Enterprise Manager Cloud Control is a web-based interface that allows to administer Enterprise User Security. When connecting to OUD server, the interface may complain about an invalid password even though the credentials are correct.
The same problem happens with eusm 12c (the command-line tool delivered with Oracle Database):
$ eusm listDomains realm_dn=dc=example,dc=com ldap_host=$ldap_host ldap_port=1389 ldap_user_dn="cn=directory manager" ldap_user_password=**** javax.naming.AuthenticationException: [LDAP: error code 49 - Invalid Credentials]
If OUD access log shows the following error:
The server was not able to find any user entries for the provided username of cn=directory manager
then the fix is provided in Oracle Identity Management Suite Bundle Patch 184.108.40.206.8 (22085294), or Oracle Identity Management Suite Bundle Patch 220.127.116.11.3 (22085274) depending on your OUD version.

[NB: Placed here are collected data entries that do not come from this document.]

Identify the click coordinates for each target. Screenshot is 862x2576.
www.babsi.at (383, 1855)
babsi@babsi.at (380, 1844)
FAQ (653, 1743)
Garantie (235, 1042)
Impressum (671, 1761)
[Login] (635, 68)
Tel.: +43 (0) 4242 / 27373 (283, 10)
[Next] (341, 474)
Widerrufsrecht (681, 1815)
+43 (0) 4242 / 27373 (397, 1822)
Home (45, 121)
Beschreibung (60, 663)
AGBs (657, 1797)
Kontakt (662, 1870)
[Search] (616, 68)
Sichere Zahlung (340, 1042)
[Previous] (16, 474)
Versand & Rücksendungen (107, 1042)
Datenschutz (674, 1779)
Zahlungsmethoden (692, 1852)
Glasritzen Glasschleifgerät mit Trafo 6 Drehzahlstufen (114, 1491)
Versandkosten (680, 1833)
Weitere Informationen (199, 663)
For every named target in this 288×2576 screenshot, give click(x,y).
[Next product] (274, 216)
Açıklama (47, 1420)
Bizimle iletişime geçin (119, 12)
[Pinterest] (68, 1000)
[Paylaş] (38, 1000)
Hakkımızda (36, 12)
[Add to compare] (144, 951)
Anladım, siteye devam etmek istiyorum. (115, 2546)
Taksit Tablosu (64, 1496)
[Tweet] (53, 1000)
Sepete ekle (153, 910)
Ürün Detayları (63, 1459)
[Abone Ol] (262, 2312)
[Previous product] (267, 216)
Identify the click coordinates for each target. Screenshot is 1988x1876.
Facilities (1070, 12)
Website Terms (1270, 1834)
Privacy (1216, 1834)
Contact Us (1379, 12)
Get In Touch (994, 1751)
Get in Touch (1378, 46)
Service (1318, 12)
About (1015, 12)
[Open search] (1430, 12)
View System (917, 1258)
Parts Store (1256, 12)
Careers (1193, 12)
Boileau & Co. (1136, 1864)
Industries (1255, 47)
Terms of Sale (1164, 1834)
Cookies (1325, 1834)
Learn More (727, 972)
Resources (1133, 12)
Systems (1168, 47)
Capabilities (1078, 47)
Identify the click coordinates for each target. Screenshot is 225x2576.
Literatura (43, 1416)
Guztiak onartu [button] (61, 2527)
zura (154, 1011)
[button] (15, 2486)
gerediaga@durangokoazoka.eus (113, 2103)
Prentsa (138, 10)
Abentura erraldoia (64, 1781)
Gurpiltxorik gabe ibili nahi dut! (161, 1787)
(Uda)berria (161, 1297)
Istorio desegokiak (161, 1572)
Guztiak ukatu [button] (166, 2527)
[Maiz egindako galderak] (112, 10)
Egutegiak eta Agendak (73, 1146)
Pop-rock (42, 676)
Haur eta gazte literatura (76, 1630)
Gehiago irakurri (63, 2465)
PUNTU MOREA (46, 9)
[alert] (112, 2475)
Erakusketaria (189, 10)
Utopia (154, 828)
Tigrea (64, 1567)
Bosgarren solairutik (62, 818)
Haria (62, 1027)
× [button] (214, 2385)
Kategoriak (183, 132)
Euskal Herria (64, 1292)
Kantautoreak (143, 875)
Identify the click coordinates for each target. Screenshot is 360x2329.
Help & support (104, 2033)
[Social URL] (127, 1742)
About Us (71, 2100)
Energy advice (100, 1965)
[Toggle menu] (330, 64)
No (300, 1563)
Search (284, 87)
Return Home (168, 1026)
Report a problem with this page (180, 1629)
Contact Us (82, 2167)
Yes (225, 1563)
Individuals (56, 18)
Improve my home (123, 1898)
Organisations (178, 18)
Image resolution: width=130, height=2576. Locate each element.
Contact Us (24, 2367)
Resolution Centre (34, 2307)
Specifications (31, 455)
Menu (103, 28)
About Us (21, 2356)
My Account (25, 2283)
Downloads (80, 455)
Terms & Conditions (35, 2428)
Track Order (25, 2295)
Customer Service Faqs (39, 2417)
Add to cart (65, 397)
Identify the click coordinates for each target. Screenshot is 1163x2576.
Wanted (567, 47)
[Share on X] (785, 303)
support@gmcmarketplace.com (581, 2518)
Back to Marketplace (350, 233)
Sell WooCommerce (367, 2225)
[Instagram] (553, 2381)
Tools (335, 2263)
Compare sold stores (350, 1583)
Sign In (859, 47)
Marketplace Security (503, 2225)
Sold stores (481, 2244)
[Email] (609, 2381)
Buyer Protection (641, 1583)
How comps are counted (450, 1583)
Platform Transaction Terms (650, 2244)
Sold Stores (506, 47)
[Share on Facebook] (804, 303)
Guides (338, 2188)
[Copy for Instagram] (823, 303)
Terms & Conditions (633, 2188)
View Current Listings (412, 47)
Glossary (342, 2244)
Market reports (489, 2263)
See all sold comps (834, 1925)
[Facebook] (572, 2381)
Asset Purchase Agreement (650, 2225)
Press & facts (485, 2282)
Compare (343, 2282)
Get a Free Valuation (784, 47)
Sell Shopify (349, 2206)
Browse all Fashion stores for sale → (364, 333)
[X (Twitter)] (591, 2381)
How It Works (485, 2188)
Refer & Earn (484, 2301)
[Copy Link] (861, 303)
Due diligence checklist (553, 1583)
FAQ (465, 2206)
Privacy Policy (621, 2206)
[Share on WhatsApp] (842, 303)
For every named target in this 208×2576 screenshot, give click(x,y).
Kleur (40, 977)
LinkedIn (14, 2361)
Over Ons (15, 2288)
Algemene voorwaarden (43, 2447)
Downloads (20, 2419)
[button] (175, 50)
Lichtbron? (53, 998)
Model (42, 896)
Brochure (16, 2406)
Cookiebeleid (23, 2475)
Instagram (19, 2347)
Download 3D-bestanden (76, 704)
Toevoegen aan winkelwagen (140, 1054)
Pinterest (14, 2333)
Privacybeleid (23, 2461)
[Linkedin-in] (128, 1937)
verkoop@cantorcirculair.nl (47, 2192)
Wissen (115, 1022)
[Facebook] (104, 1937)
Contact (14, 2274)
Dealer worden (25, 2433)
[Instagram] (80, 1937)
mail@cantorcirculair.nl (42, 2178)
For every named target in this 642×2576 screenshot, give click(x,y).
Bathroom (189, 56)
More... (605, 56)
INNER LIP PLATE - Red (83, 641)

The connection method between Enterprise Manager Cloud Control and OUD (or eusm 12c and OUD) is using SASL/DIGEST-MD5 authentication instead of a simple BIND. SASL/DIGEST-MD5 requires the password to be stored in a reversible password storage scheme, which means that the additional configuration steps are also needed:
1/ identify the password policy applying to the user cn=directory manager
$ OracleUnifiedDirectory/bin/ldapsearch -h $ldap_host -p 4444 -X -Z -D "cn=directory manager" -w password -b "cn=directory manager,cn=root dns,cn=config" -s base "(objectclass=*)" ds-pwp-password-policy-dn dn: cn=Directory Manager,cn=Root DNs,cn=config ds-pwp-password-policy-dn: cn=Root Password Policy,cn=Password Policies,cn=config
2/ modify the user’s password policy to use a reversible password storage scheme (AES for instance):
$ OracleUnifiedDirectory/bin/dsconfig set-password-policy-prop --policy-name "Root Password Policy" --set default-password-storage-scheme:AES --hostname $ldap_host --port 4444 -X -D "cn=directory manager" -j pwd.txt -n
3/ modify the user’s password to generate a new reversible password hash:
$ OracleUnifiedDirectory/bin/ldappasswordmodify -h $ldap_host -p 1389 -D "cn=directory manager" -w oldpwd -c oldpwd -n newpwd The LDAP password modify operation was successful
At this point, Enterprise Manager Cloud Control and eusm 12c will be able to authenticate to OUD and administer Enterprise User Security.